### GIVEN DATA ###

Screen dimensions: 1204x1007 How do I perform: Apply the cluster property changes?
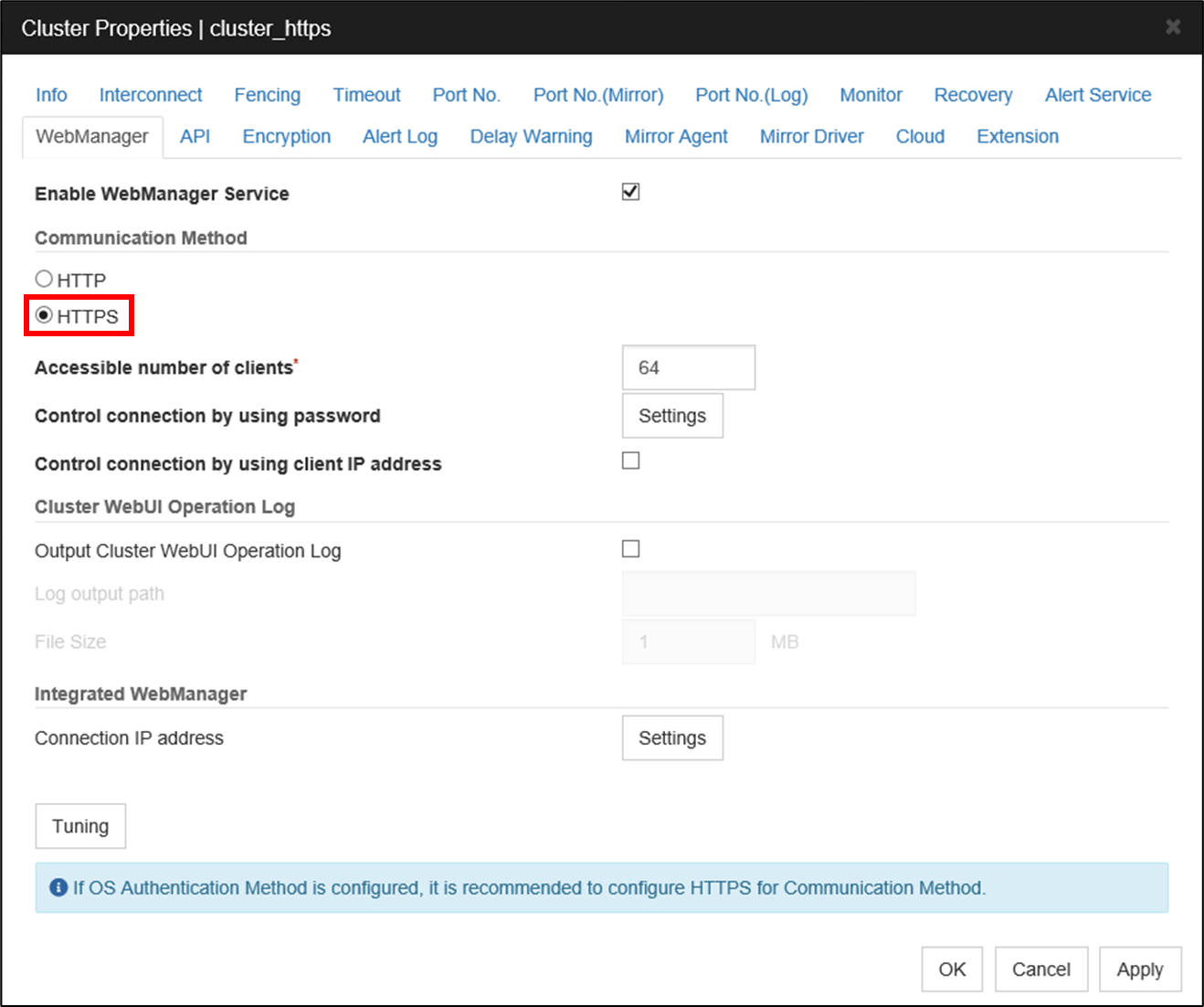pos(1140,969)
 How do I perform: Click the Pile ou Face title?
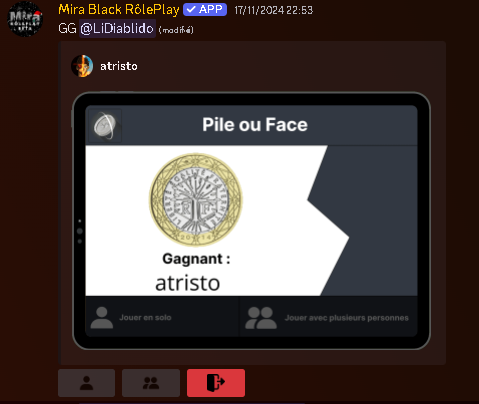point(255,125)
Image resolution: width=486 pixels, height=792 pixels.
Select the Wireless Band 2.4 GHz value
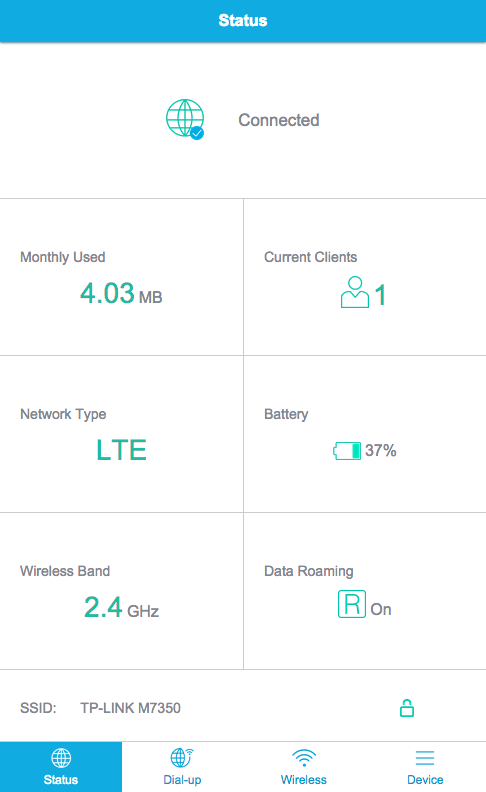coord(121,607)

###

- BRIEF: Could you return all of the entries above exactly, without any images?

- EXERCISE ANSWER:
Screen dimensions: 1204x1007 How do I perform: Apply the cluster property changes?
pos(1140,969)
 How do I perform: Click the Pile ou Face title?
point(255,125)
Image resolution: width=486 pixels, height=792 pixels.
Select the Wireless Band 2.4 GHz value
coord(121,607)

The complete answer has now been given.